Mexican mole with Oloroso, which has chiles, cocoa and its flavor is very intense

and the result of how it was transformed by adding said wine was surprising."

The great teacher

Where does this passion for cooking with Sherry wines come from?


Pitu Roca,

of course, the great ambassador that we have in Spain for these wines", confirms Muñoz.

The sommelier and co-owner with his brothers of the prestigious El Celler de Can Roca

He invited him years ago to spend a season at his restaurant, where he learned to cook with sherry.

"Since then, I have been in love with Sherry wines and, when I returned to La Carboná, my parents' restaurant, we decided to make a change in our menu and focus on them. We were in the ideal place, surrounded by Marco wineries, so we had to take advantage of it. We immediately realized how sherry wines enhance food, how you can play with the spicy, acidic, bitter vinegar and how to achieve sweetness without adding sugar with, for example, Pedro Ximénez. There was a whole universe to discover and explore and we decided to bet one hundred percent that all the dishes were cooked with them and with all the elements around them".

Muñoz boasts that

all the sherries on earth are represented on your plates


"We are fortunate that, as La Carboná is a very large restaurant where many people come to discover the wines, we have a high turnover and turnover. We have some 300 Sherry references, which customers can try by the glass. As I have them within reach, I play with some and others... because the recipe changes a lot depending on whether you use a young fino or one that is very old or almost amontillado".

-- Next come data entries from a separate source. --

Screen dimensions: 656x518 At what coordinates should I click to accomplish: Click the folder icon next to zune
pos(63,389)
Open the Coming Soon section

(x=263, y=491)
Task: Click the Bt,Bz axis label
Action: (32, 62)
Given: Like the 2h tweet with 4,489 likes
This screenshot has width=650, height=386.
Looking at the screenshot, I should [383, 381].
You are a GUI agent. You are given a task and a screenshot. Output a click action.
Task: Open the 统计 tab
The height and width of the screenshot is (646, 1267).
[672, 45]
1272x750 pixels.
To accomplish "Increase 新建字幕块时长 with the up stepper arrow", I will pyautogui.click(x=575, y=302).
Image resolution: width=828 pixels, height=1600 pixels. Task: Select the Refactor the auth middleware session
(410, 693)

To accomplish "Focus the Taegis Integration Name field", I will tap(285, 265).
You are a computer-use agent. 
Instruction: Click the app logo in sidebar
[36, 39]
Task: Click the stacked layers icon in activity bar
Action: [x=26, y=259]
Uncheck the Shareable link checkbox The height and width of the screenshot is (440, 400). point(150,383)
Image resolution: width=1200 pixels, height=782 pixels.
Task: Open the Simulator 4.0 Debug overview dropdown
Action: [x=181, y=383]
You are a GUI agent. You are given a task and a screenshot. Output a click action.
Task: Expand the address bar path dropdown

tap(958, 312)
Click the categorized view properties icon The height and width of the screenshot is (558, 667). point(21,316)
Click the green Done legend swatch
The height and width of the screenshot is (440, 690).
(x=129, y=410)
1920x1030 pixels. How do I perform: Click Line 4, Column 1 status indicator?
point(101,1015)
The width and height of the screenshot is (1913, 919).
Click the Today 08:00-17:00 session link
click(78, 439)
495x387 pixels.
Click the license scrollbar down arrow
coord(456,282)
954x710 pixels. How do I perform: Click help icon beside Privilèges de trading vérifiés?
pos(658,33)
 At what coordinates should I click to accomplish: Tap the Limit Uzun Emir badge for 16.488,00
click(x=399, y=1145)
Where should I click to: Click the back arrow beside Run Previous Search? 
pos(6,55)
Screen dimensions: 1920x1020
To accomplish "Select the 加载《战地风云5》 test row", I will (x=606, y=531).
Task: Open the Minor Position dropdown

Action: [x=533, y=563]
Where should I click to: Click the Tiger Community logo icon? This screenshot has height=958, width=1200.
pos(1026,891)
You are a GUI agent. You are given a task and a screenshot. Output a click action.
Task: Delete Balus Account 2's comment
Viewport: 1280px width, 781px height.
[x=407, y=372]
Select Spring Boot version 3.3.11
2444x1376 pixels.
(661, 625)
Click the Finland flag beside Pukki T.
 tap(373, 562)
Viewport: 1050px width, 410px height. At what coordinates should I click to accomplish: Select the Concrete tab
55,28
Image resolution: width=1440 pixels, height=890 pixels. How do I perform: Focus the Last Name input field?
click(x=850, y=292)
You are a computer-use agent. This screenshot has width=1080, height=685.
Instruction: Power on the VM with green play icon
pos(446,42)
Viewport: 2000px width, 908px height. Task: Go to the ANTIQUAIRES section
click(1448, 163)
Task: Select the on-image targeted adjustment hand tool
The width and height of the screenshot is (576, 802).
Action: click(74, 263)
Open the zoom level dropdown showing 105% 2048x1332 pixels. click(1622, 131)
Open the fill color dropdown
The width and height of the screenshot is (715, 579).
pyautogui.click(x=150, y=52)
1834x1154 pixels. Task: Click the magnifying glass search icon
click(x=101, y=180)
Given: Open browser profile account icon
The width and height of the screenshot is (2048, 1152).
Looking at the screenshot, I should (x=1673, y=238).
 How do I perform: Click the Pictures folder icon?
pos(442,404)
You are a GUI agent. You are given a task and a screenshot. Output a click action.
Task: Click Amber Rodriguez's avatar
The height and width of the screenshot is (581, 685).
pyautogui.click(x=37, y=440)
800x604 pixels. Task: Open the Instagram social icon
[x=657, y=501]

La Carboná restaurant, in Jerez de la Frontera.


La Carboná

(San Francisco de Paula, 2, Jerez de la Frontera) offers, in addition to the menu, two tasting menus with wine pairing: the


, with six dishes and a great journey through the different types of sherries (65 euros), and

Un solo palo,

eight dishes accompanied by a single type of sherry, for example Fino, depending on the time of year (85 euros).

According to Muñoz, around 70% of customers go to the restaurant for the wines, to get to know them and taste them, and 50% go for the tasting menus with sherry.

Muñoz's bet has created a school, especially in the province of Cádiz, "where it was not seen before and today there are already many restaurants that do the same," he says.

"Outside, I have been lucky enough to go to advise locals in Ibiza, Barcelona, ​​Marbella and other parts of the Spanish geography that now also bet on Sherry wines in the kitchen, because they modify the taste of things very favorably and, also, they are incredible for pairing", says the chef.